Pero la pérdida más grave está en otra parte... La conciencia se erosiona. La moral se erosiona. El ser humano se aliena de sus semejantes.

Dos incidentes que presencié en un solo día son, por así decirlo, la encarnación de esta putrefacción en la calle.

Un amigo cercano me contó lo siguiente:

“Se acercó un hombre de aspecto decente. Dijo que no tenía dinero para el transporte y que no podía volver a casa. Pidió 30 o 40 liras. Metí la mano en el bolsillo, pero me detuve. ¿Esta persona está realmente necesitada o me está poniendo a prueba? No le di dinero. Una hora después, al pasar por el mismo lugar, vi que el mismo hombre seguía pidiendo dinero”

El problema aquí no son las 30 o 40 liras. El problema es el clima de desconfianza creado por el gobierno, el hecho de que los procesos que atrapan a las personas entre la bondad y la sospecha se hayan convertido en nuestra naturaleza... Ya nadie cree en nadie. Porque la pobreza es real, pero el abuso también lo es. Y no hay Estado, ni política social, ni supervisión que distinga entre ambos.

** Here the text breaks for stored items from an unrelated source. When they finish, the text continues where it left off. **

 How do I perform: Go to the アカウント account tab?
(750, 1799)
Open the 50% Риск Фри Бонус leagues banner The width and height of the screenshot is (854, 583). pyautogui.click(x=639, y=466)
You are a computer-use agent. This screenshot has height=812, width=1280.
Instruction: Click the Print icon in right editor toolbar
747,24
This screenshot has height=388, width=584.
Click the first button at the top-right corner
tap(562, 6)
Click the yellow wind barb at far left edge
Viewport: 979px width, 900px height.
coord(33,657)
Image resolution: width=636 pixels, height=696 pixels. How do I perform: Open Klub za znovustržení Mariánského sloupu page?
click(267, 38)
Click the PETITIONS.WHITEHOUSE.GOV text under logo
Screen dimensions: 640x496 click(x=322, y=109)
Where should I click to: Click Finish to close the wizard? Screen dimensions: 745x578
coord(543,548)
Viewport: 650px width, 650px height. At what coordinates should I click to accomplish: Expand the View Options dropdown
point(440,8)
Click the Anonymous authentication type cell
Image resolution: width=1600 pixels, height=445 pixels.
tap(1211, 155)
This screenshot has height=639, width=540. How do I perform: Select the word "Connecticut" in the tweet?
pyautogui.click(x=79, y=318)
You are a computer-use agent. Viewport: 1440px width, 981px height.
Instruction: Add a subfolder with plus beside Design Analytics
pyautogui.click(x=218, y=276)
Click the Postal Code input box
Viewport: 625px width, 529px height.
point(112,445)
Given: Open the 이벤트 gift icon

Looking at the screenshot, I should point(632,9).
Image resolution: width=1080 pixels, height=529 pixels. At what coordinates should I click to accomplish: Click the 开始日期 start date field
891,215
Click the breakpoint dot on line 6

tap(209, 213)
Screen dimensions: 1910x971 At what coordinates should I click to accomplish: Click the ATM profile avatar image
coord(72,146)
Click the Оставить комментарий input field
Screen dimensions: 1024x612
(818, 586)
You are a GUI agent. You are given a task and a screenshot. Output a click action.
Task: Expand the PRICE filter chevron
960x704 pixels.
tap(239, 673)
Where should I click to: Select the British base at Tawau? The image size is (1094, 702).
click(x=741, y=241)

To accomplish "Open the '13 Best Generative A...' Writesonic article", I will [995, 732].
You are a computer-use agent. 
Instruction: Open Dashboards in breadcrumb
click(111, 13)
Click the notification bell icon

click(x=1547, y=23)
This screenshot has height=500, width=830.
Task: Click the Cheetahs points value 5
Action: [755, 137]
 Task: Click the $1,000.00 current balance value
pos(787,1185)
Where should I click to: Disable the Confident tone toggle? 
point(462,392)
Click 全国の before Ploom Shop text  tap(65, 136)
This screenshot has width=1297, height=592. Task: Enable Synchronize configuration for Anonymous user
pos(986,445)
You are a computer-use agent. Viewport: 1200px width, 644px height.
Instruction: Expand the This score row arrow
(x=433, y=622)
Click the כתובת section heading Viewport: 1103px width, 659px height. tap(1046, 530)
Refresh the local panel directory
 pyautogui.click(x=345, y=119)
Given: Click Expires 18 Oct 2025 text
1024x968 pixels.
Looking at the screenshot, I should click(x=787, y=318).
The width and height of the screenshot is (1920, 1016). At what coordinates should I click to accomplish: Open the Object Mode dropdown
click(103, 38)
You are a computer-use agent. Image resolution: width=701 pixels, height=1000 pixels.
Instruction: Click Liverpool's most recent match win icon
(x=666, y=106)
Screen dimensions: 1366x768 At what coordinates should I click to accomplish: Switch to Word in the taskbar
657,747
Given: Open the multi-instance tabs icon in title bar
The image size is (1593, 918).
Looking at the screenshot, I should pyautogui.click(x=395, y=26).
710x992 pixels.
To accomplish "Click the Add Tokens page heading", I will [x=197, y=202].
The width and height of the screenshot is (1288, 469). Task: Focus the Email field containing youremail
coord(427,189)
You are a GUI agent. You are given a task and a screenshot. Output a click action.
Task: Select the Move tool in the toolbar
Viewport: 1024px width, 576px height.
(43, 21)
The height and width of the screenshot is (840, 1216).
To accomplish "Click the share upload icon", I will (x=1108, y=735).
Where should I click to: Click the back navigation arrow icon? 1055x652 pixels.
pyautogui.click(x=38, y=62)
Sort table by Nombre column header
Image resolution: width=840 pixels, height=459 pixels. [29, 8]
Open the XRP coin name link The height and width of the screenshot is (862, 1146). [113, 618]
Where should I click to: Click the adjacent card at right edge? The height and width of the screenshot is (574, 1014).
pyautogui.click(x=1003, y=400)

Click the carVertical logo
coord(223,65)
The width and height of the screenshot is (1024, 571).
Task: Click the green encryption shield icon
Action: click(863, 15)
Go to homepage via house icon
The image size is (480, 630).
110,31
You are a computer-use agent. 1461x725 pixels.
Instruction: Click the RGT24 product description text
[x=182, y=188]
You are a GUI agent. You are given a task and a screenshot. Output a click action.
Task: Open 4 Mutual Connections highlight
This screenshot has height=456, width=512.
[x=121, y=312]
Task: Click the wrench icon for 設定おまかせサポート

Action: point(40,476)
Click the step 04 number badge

Por la tarde, otro amigo me llama. Le han pedido ayuda para dos "personas necesitadas" de su ciudad natal. Le contaron que sus hijos pasaban hambre y que no podían enviarlos a la escuela. Se envía el dinero. Se entrega la ayuda.

Luego, la verdad sale a la luz:

Estas dos personas son sorprendidas jugando en una organización de apuestas ilegales.

Es justo aquí donde hay que detenerse y preguntar:

¿Es esto una inmoralidad individual? No.

Es el resultado de un sistema que hace la vista gorda ante la infiltración de las apuestas y el juego en cada célula del país, e incluso los alimenta indirectamente.

Los jóvenes están desempleados. No hay esperanza. No hay futuro.

A las mujeres jóvenes se les empuja a mercantilizar sus cuerpos en plataformas digitales.

Los adultos convierten la humillación y la payasada en las redes sociales en su medio de vida.

Los sitios de apuestas, las redes de juego ilegal y las estructuras mafiosas están en todas partes.

Los estafadores telefónicos, los ladrones y las bandas se han normalizado.

La prostitución se ha vuelto algo habitual.

El dinero de la ayuda se evapora en las mesas de juego.

Este panorama no consiste solo en un colapso moral. Es el resultado del debilitamiento de la ley, del desmantelamiento de la educación y de la destrucción del sentido de justicia. Son las consecuencias de una grave crisis económica.

Y quizás el mayor daño que el gobierno le ha hecho a la sociedad es este:

Ha hecho que la gente tenga miedo incluso de hacer el bien.

Ahora vivimos con sospecha.

Incluso las buenas personas se abstienen para no ser tratadas como "tontas".

Estamos en una oscuridad gigantesca que desalienta a quienes hacen el bien, y esta oscuridad no se formó por casualidad.

Esta oscuridad fue construida.

Y la mayor pérdida de este país no es solo la economía; son los sentimientos humanos.

Decir "que nuestro final sea bueno" no es suficiente.

Sin enfrentarse a este orden, sin pedir cuentas a quienes lo establecieron, ningún final será bueno.